■ USING THE INFORMATION:
1. In the Collie eye disorders text, write out the stretch from "There are many" through "to individual animals." again, changing "canine race" to "dog world".
2. Answer these questions from the text on Collie eye disorders:
(a) Which eye condition does it name as perhaps the most serious of those concerned with the shape or size of the eye, socket or lids?
(b) For how many known hereditary eye abnormalities are dogs of susceptible breeds examined?
(c) How often, and in what publication, are the results for Kennel Club registered dogs published?
3. Pick up the text on Collie eye disorders after its final sentence and keep writing.

■ PASSAGE PROVIDED:
Collie Eye Disorders

There are many eye conditions that affect the canine race, several closely related to similar conditions in our own species, and most are thought to have some genetic base, although trauma of one kind or another can cause problems to individual animals.

Not all eye abnormalities directly impair sight and some are more concerned with the shape or size of the eye and eye socket or lids. Of these perhaps entropion, or inward turning eyelids, is the most serious and Collie breeders and owners can be thankful that this very debilitating condition is not prevalent within the Rough Collie.

The Kennel Club have, for many years, co-operated with the International Sheep Dog Society (ISDS) and British Veterinary Association (BVA) in the management of a scheme whereby certificated veterinary ophthalmologist examine members of known susceptible breeds for the eleven known hereditary eye abnormalities, with the results of Kennel Club registered individuals published quarterly in the Breed Record Supplement. In addition the Kennel Club also recognises the results of animals registered by them and tested under either the Animal Health Trust’s (AHT) own eye screening scheme, and that controlled by the European College of Veterinary Ophthalmologists (ECVO).

■ RECORD SET:
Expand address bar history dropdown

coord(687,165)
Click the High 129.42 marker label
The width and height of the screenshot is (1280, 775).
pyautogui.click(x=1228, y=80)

■ RESULTS BY TASK:
1.
There are many eye conditions that affect the dog world, several closely related to similar conditions in our own species, and most are thought to have some genetic base, although trauma of one kind or another can cause problems to individual animals.

2.
(a) Entropion, or inward turning eyelids.
(b) Eleven.
(c) Quarterly, in the Breed Record Supplement.

3.
Of the known hereditary eye conditions the Rough Collie is only thought to be susceptible to the three detailed below:
Collie Eye Anomaly
Usually referred to as CEA is a non-progressive congenital hereditary condition of the eye, which affects several breeds from the wider Collie family. Although the mode of inheritance is no longer as clear as it was once supposed, in its milder forms it does not appear to affect sight. As there are, at present, no known genetically clear Rough Collie in this country, the only method of ensuring any puppies are clear or only mildly affected by CEA is to have the whole litter eye tested, by a BVA listed ophthalmologist, at the age of 6 to 7 weeks.
Progressive Retinal Atrophy
Commonly referred to as PRA, either Central or Generalised, is a progressive hereditary eye condition which cause eventual blindness in several breeds. Due to the vigilance of responsible breeders this condition has largely been eradicated from the Rough Collie gene pool, although breeders continue to be advised to test breeding stock periodically throughout their lives in order that the Rough Collie can remain virtually free from this debilitating condition.